In this arrangement, data exchange or more specifically the exchange of process variables takes place on the basis of OPC. OPC is a standardized communications protocol which has been specified by the OPC Foundation (www.opcfoundation.org). OPC stands for OLE (“Object linking and embedding”) for Process Control and is an open standard.
Process automation systems are normally subdivided into three hierarchically arranged automation levels. In the upper automation level, which is often termed the management layer or supervision layer, personal computers are mainly used. The tasks at this level are, for example, operator control, monitoring, display, archiving and optimization of the process operations. In the control layer below this level, because of their extremely high availability, so-called programmable logic controllers (PLCs) are preferably used which, as they mainly only ever control one sub-process, are also known as distributed automation units. The PLCs acquire the process measurements acquired by sensors via corresponding connections, the sensors acquiring measurements directly from the relevant sub-process, e.g. from a turbine or electric generator, in what is known as the field layer. The process measurements acquired by the sensors can also be forwarded by microcontrollers disposed in the field layer to the relevant PLC or PLCs or can be constituted by the microcontrollers themselves. In the same way, the PLCs can address the actuators disposed in the field layer via control signals and possibly via the microcontrollers in order to influence the sub-processes, e.g. the turbine.
Automation devices such as programmable logic controllers of the kind present in the control layer, and personal computers of the kind present e.g. in the management layer of a large power plant, communicate with and among one another mainly by means of proprietary communications protocols. These communications protocols mainly differ not only between different manufacturers, but often also between devices of the same manufacturer. This makes communication with other automation devices impossible without costly measures. Thus it is possible only at great expense to upgrade, modify or modernize an existing automated plant of this kind using other manufacturers' automation devices or software programs.

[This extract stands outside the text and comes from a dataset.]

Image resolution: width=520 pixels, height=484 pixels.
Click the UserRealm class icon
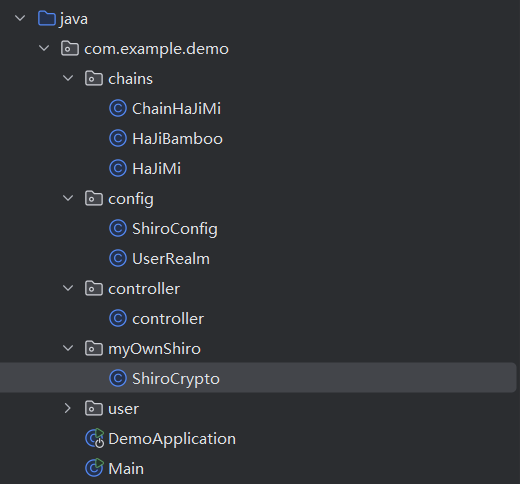pos(118,258)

In order to standardize the communications interfaces between the different devices and software programs and thereby standardize communication, the OPC interface has been developed and agreed as a standard in the process automation sector. Nowadays OPC-based communication is mainly used between the management layer and the control layer. OPC-based communication of this kind can also be used between a business/office level and the management layer or within the same layers. Data or more specifically process variables are exchanged or transmitted via OPC connections.
The data exchange of an OPC communication generally takes place via n active connections, an OPC-based communication requiring ever higher communication availability with correspondingly shorter downtimes or failure frequencies. For this reason, a reliable OPC connection is also desirable for an OPC-based communication.

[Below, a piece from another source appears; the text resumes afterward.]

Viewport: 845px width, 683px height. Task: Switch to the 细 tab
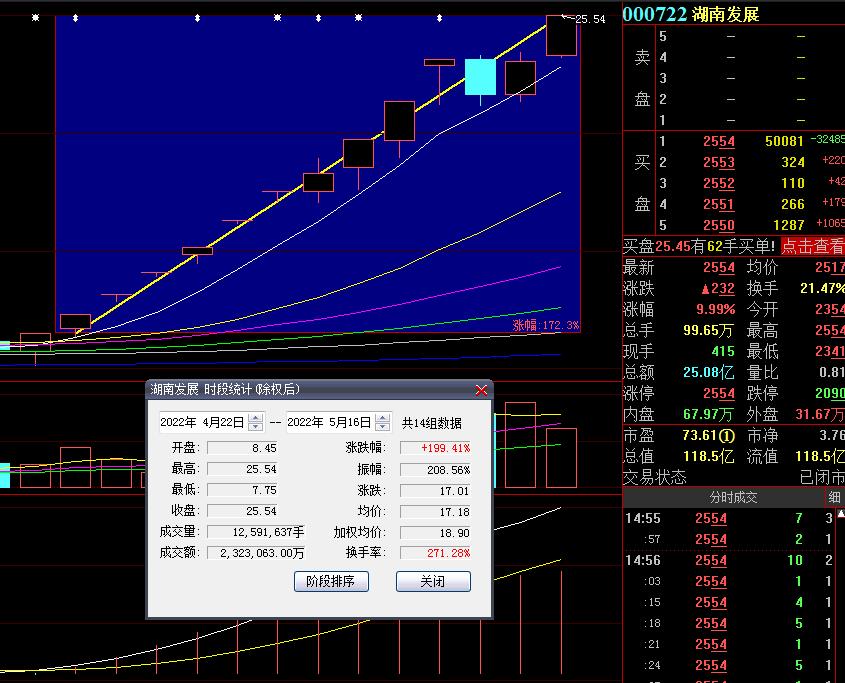coord(834,497)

In order to make an OPC connection more reliable, it is known from the prior art, for example, to duplicate the hardware, which means that two complete hardware connections are provided separately from one another. In the event of a fault, switching then takes place to the fault-free hardware connection. However, this solution does not take operator control into account. As a result, after a switchover the displays (plant displays and/or operating displays) must be re-selected. In critical plant states, valuable time is lost, so that dangerous operator control breaks can occur. A high-availability OPC connection cannot therefore be implemented solely by connecting OPC client-server connections i.e. OPC links in parallel, as continuous operator control cannot be guaranteed in the event of OPC link failure. Thus operating displays of the HMIs (Human-Machine Interfaces) frequently disposed in the control layer may be disturbed by the switchover and therefore have to be updated in a time-consuming manner by re-interrogation. Operator inputs and control commands may likewise be lost. Particularly in the case of time-critical operations, this is a considerable disadvantage which can result in dangerous plant states. As a result, multiple archives must also be maintained, as complete acquisition and archiving cannot be guaranteed during the switchover phase. Another disadvantage is that process states and process alarms must be updated in the switchover phase or during re-integration. Events occurring in the meantime (e.g. changes and alarms) may be lost as a result.
In order to achieve such continuous and uninterrupted operator control and monitoring of the automation level from the management layer even in the event of computer failure, exclusively proprietary solutions have hitherto been used which. e.g. in the case of modifications, allow only little scope for selecting new devices or must be adapted at very great expense.